### REQUEST 1:
In the dog story, what name was Donut given after he was adopted?

A Dog Called Donut – a true story (part II)

The Day We Adopted Him

This blog should now be called a Dog Called Darcy’, as he rarely heard ‘Donut’ once he’d been given his noble new name. Training and professional assistance had helped turn him into a wonderful companion and also helped us become worthy guardians (at least I hope he thought us worthy!). But despite his being much more relaxed, something of Donut was always there. He mistrusted so many things, including people wearing hats and/or backpacks, people with walking sticks, pushchairs, random people would set him growling or pulling away.

While I was writing this piece, George reminded me of a time he was getting changed in the bedroom and Darcy was in there with him. Everything was fine and calm until George started to undo his belt. As soon as Darcy become aware of it he went mad, growling, barking and trying to get out of the room. Wild eyed he fled into the kitchen and stood there, trembling, until we managed to calm him down.

We also found he hated to be tied up, when one day we wanted to put a long rope on him while our garden gate had to be propped open for a while. He was fine with a lead when we went for a walk, so we thought there would be no problem with a rope that allowed him to wander but not get out through the gate. It was to keep him safe. But as soon as it was tied on to his collar Darcy went absolutely berserk, rearing up, snapping, and trying to bite the rope. It was frightening and distressing to watch, so we quickly took it off.

And this leads me in to the first psychic event that happened around him (or maybe the second, as I believe there was some kind of psychic communication between him and George at Battersea). Those of you who know me or about me know of my deep interest in all things paranormal, so it’s no surprise that I have a lot of contacts in the world of psychics and mediums. This event happened when a psychic friend of mine met Darcy for the first time a couple shortly after we adopted him. She reached out to stroke him and stopped before she touched him, her hand hovering over the back of his neck. Darcy looked a little fearful for a moment, but he didn’t move away and I wondered what was going on.

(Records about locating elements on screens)
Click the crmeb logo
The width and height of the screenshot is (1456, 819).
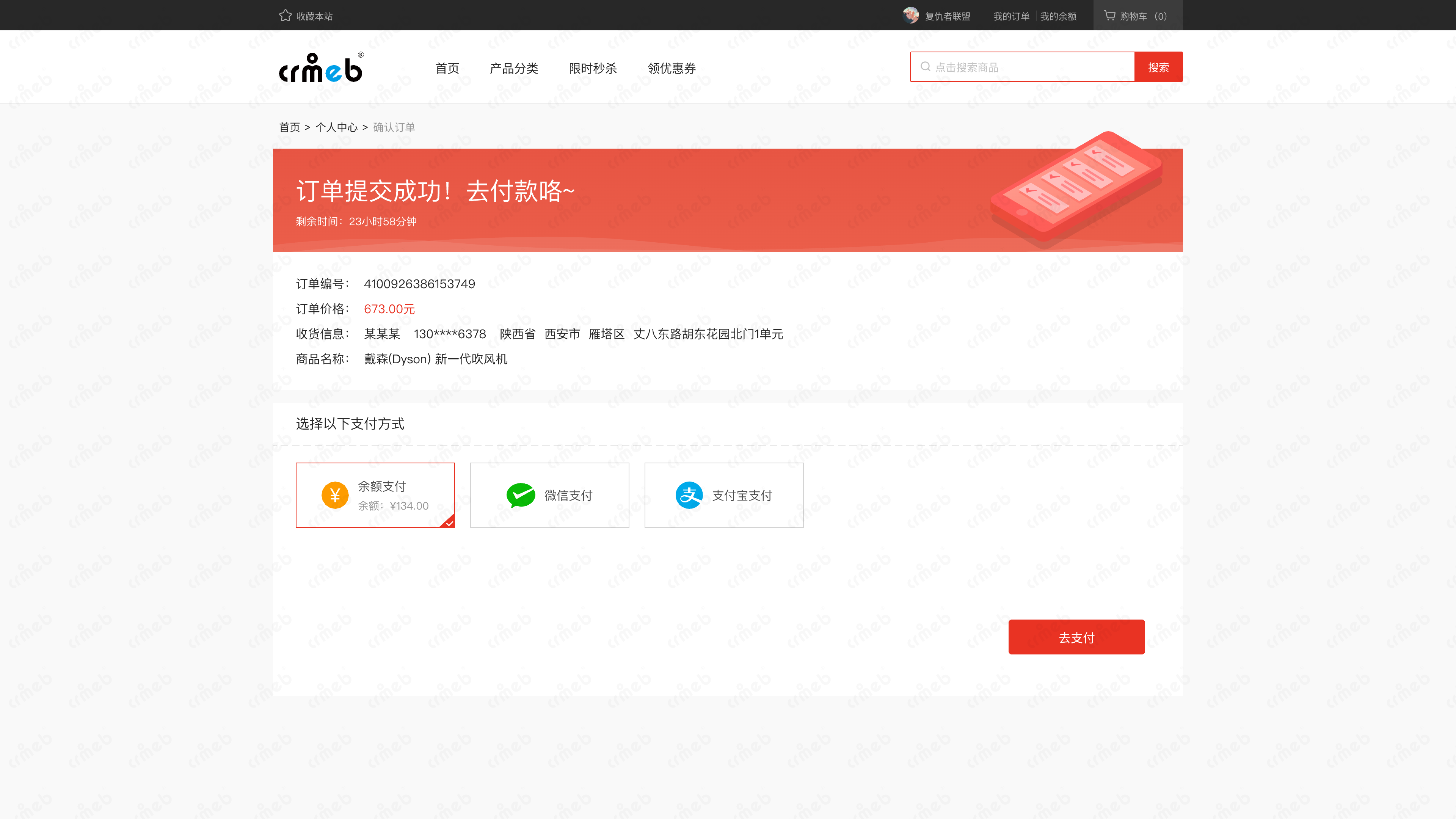pyautogui.click(x=321, y=68)
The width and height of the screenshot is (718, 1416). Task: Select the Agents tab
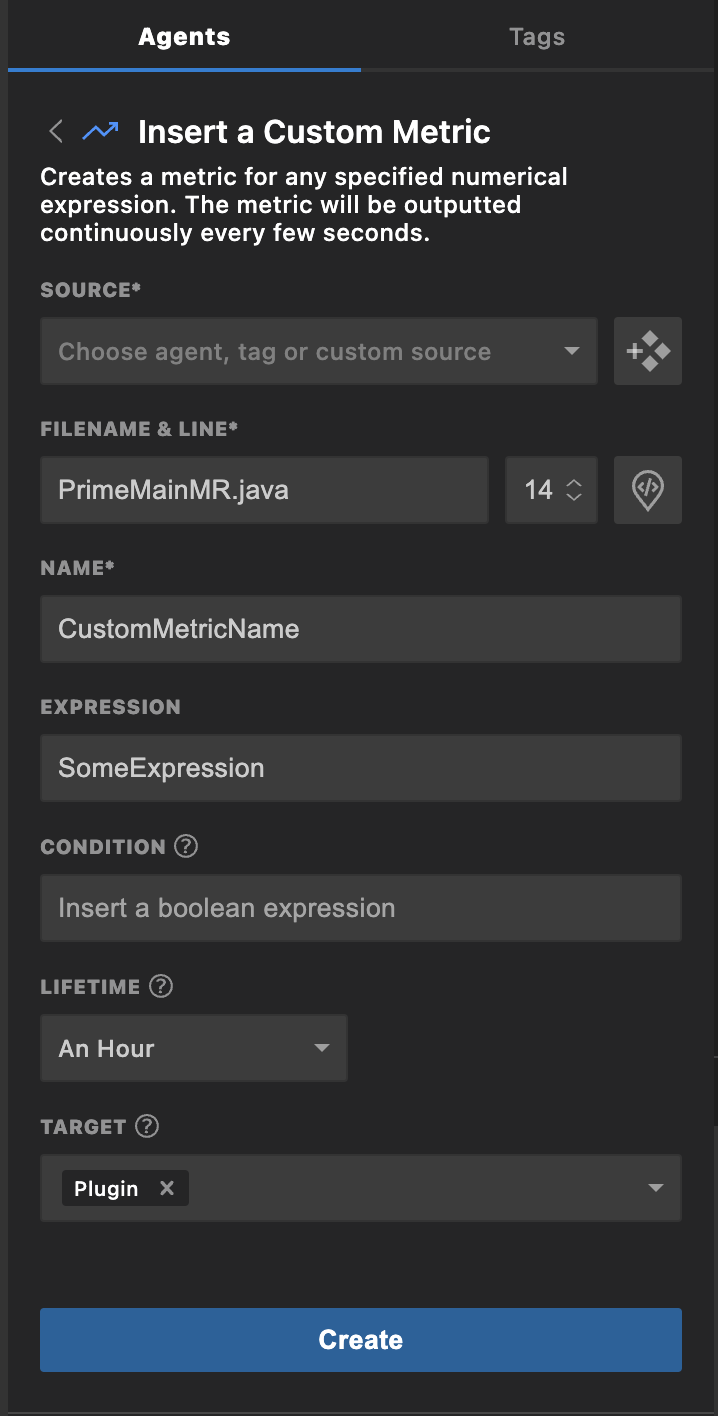[x=184, y=37]
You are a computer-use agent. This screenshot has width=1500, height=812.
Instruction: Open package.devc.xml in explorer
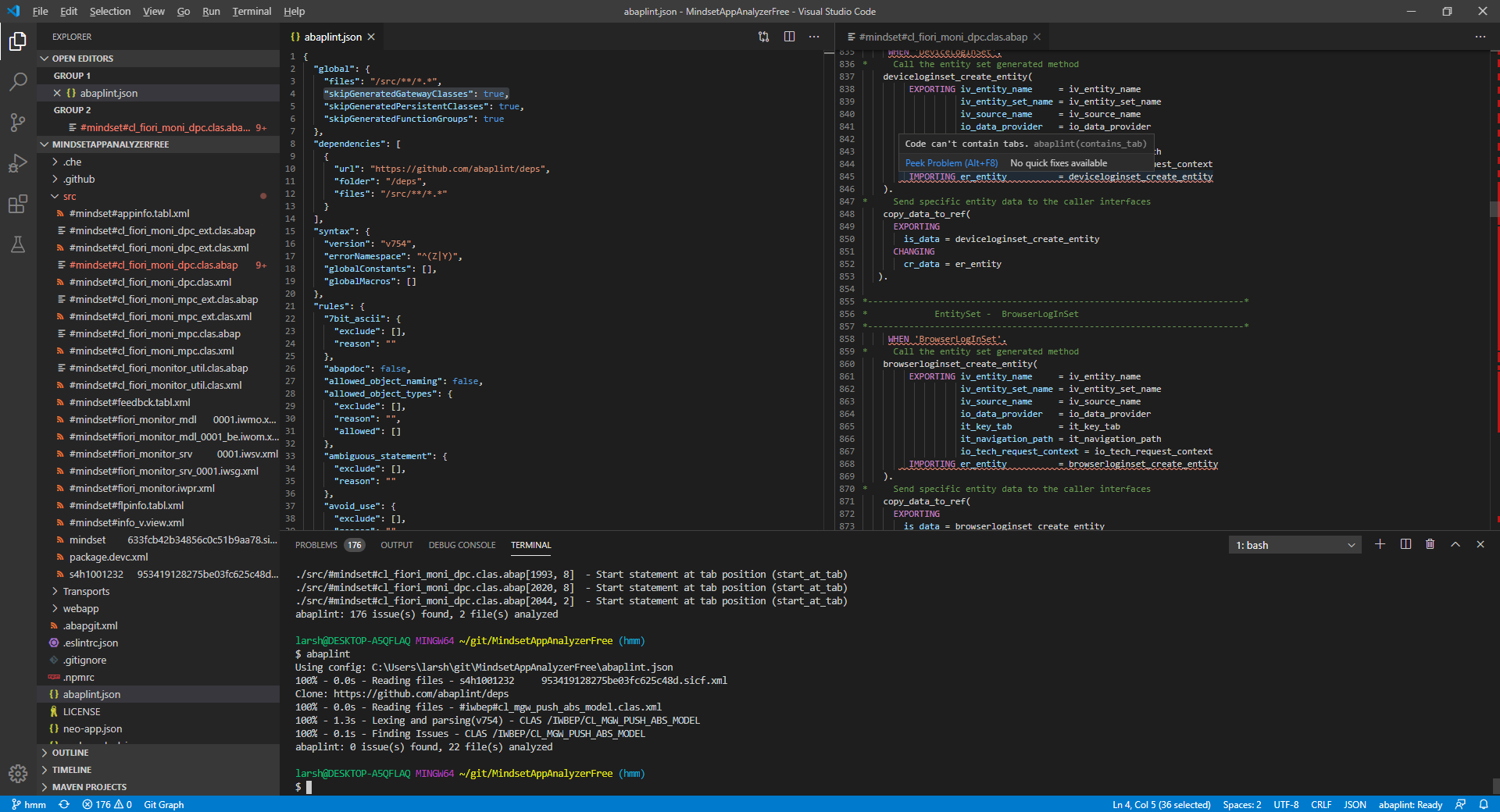[x=109, y=557]
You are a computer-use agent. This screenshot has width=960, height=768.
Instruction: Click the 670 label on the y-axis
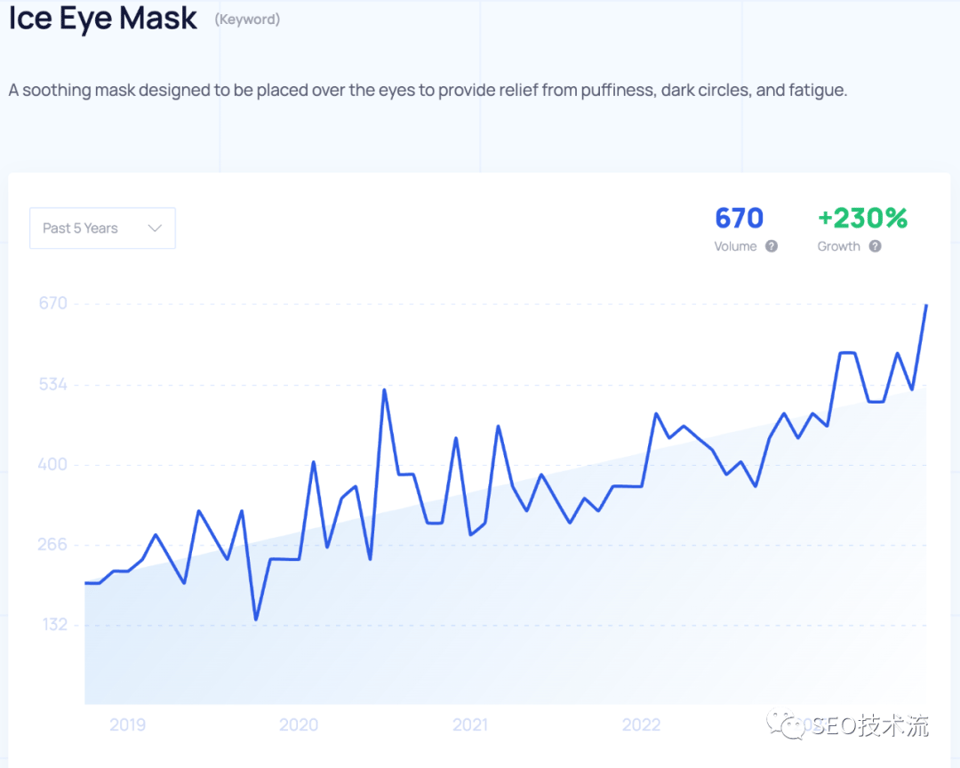pos(53,303)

### REQUEST 2:
Reproduce every one of the rows above in full, requests included, but multiply each coordinate in the answers by 0.65 and round to whole numbers, with halves rounded up. Leave the pictures out.

### FULL OUTPUT 1:
Darcy

### FULL OUTPUT 2:
Click the crmeb logo
The width and height of the screenshot is (1456, 819).
pyautogui.click(x=209, y=44)
The width and height of the screenshot is (718, 1416). Task: Select the Agents tab
[x=120, y=24]
You are a computer-use agent. This screenshot has width=1500, height=812.
Instruction: Open package.devc.xml in explorer
[x=71, y=362]
You are a computer-use agent. This screenshot has width=960, height=768.
Instruction: Click the 670 label on the y-axis
pos(34,197)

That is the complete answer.